A influência concretiza-se na pequena biblioteca gastronómica ao fundo da sala, na estética do Flora e no uso de técnicas popularizadas por restaurantes como o dinamarquês Noma.

Uma delas são as fermentações à base de koji. O koji é um fungo (Aspergillus oryzae) que produz açúcares simples e aminoácidos cheios de umami (aquele quinto sabor que dá a sensação viciante de satisfação), como em certos processados japoneses, do molho de soja ao saké.

Foram os japoneses que mais estudaram as fermentações com koji, mas foram os dinamarqueses que lhes deram aura de coisa sofisticada e as recriaram.

João Guedes Ferreira gosta de koji e não só. A ideia é desafiar-nos com combinações boas e isso é que importa para aqui. Estamos em terreno da neobistronomia, joalharia criativa, mas sem desenhos nem flores no prato.

No final, podemos achar que um ou outro prato não resulta tão bem, mas a emoção de descobrirmos algo novo cobre as falhas. Veja-se o gelado de levedura  (presumo que seja de levedura fresca de padeiro), café e broa de cacau: faltará afinação no gelado, dirão uns, faltará afinação em nós próprios, dirão outros — mas sobra, em qualquer dos casos, a alegria da descoberta.
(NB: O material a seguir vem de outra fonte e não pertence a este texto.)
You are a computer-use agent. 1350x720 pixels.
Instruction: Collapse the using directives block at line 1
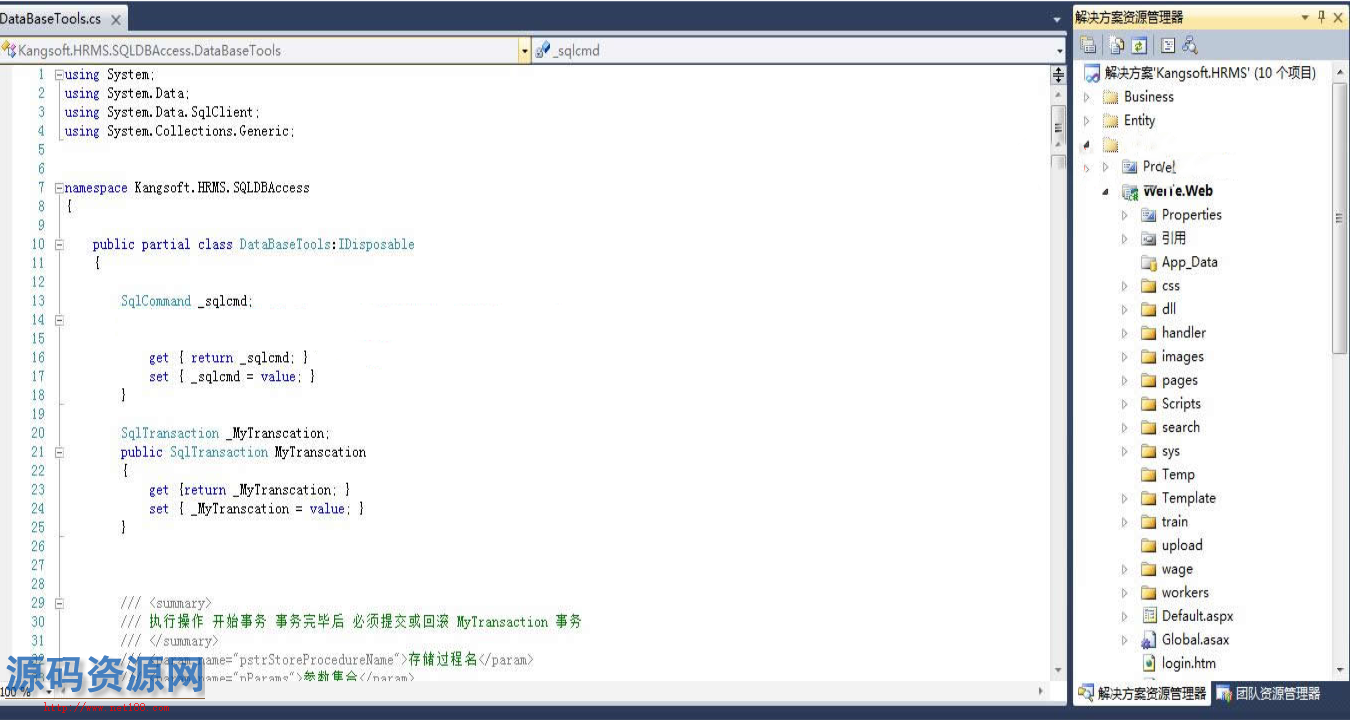59,75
Veja-se também a polenta, de fritura sequíssima, com um molho de azeitona doce e picante, e picles de funcho. Que maravilha, perfeita. E veja-se essa combinação das favas com a enguia fumada e um caldo que junta sucos de enguia e de pernil — o meu preferido da noite.

E, depois, há ainda o serviço. Nestes tempos de formações hoteleiras em cima do joelho, ter alguém como Anna, que conversa connosco e nos informa na medida certa, com bom espírito, vale ouro.
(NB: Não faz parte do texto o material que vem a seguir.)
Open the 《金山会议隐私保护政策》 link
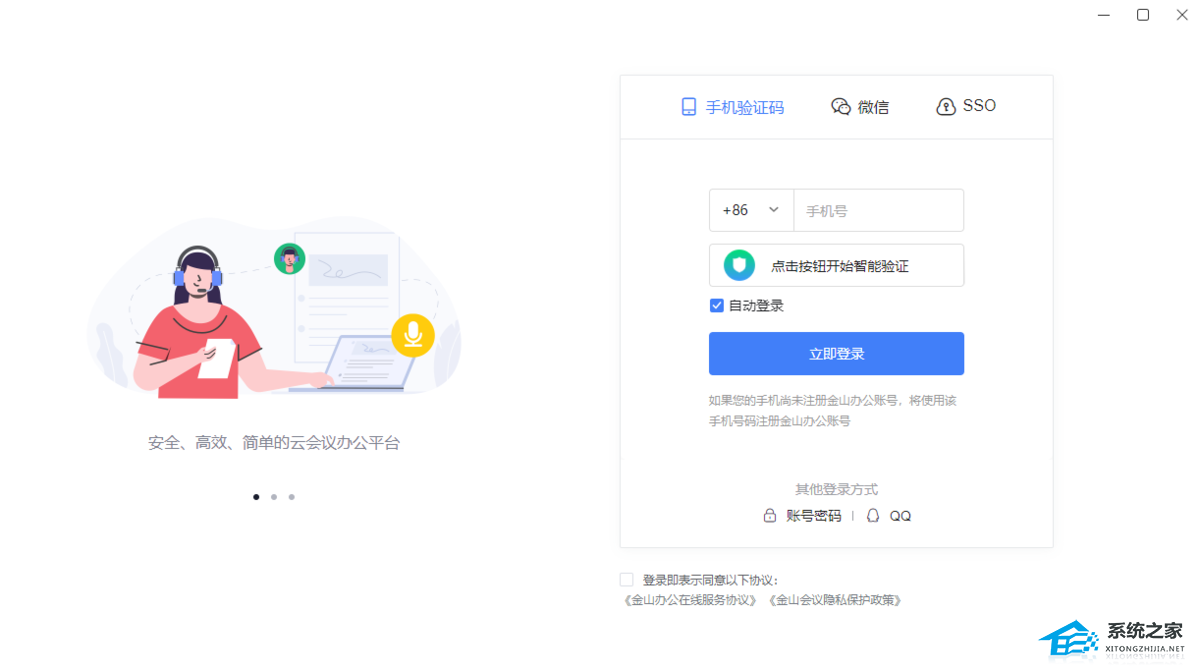The image size is (1200, 667). coord(835,600)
Foi ela que nos ajudou a decidir sobre o vinho. Neste particular, dá-se primazia às garrafas de pouca intervenção enológica, mas com opções sem verniz das unhas a entupir-nos as narinas, como são vezeiros alguns dos templos dos vinhos ditos “naturais”.

Neste estilo, é uma carta vínica mais interessante do que a maioria do que agora se encontra em Lisboa e Porto, com destaque para o Dão (António Madeira, Tavares de Pina…), mas cobrindo o Sul e o Norte, com garrafas escolhidas de entre produtores consagrados (dos Vale da Capucha aos Uivo), e entrando por Espanha e França adentro.

Ou seja, o Flora é uma pérola em Viseu. Se irá vencer? É uma questão de bom senso. Dos viseenses. E de José e Anna.

Eu acho que o restaurante já é maravilhoso mas também acho que pode evoluir. Que no futuro pode ter mais Viseu, sem deixar de ter o resto do mundo. Que pode ter mais conforto, sem deixar de ter desafio.

Ex-jogador de ténis, Tomás Cruges foi também inspetor para a área alimentar. Hoje em dia, dedica-se a um doutoramento sobre a influência gastronómica do Califado de Córdoba. Nos tempos livres, faz a revisão de livros de culinária para uma grande editora.